--- Provided data ---

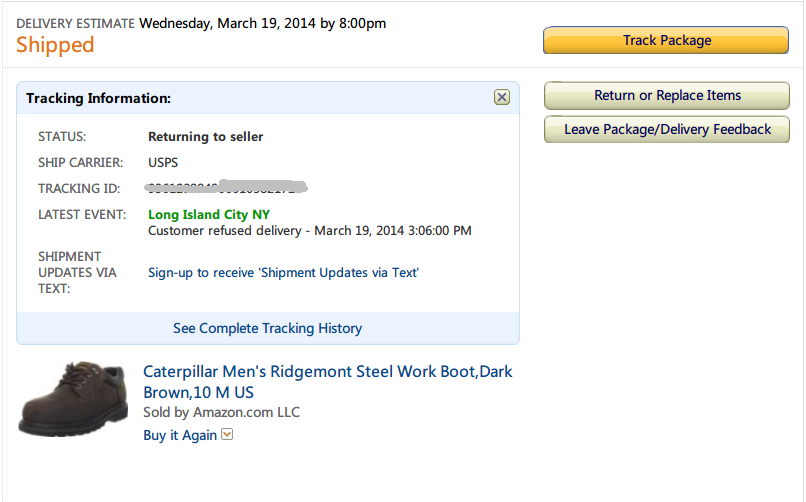
Task: Click the Customer refused delivery event text
Action: pyautogui.click(x=309, y=231)
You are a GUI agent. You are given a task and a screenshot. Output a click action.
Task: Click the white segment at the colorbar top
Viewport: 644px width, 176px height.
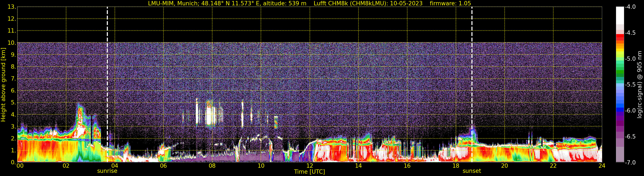click(620, 15)
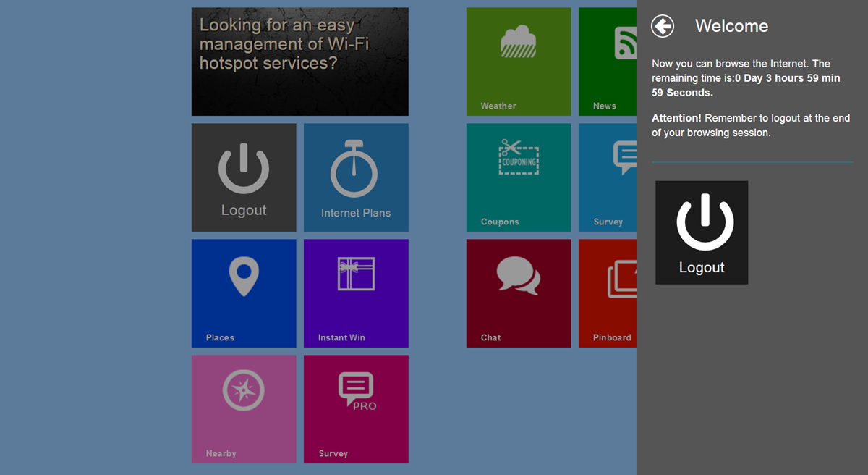Click the large Logout button in Welcome panel
Viewport: 868px width, 475px height.
(x=702, y=232)
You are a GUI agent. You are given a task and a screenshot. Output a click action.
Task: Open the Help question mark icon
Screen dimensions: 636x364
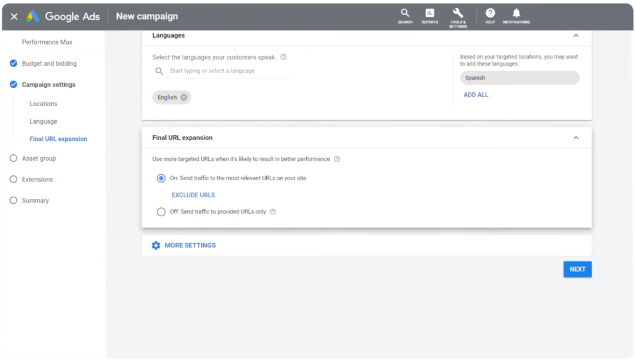[x=490, y=16]
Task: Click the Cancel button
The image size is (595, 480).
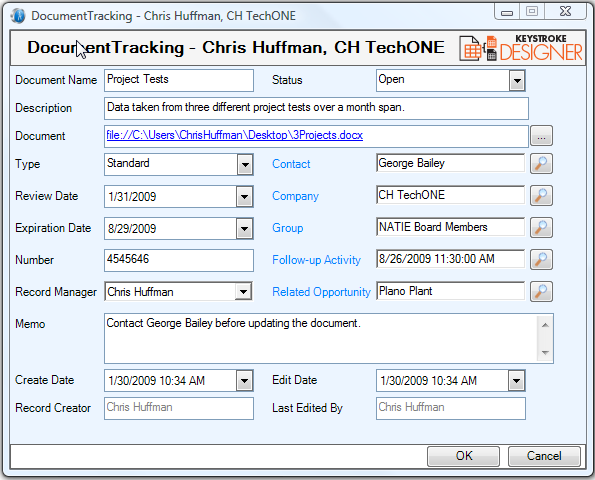Action: click(x=544, y=456)
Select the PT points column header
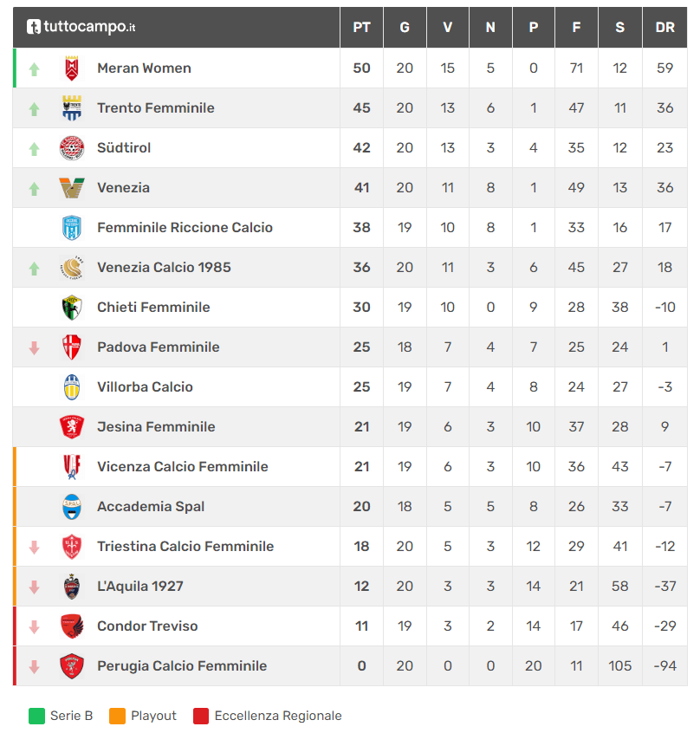 [x=361, y=27]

---

Set down exactly, with no additions, each line from the line that includes "Screen dimensions: 636x364" to the final line of the entries above; leave pictures out.

Screen dimensions: 636x364
[x=490, y=16]
Task: Click the Cancel button
The image size is (595, 480).
Action: click(x=544, y=456)
Select the PT points column header
 [x=361, y=27]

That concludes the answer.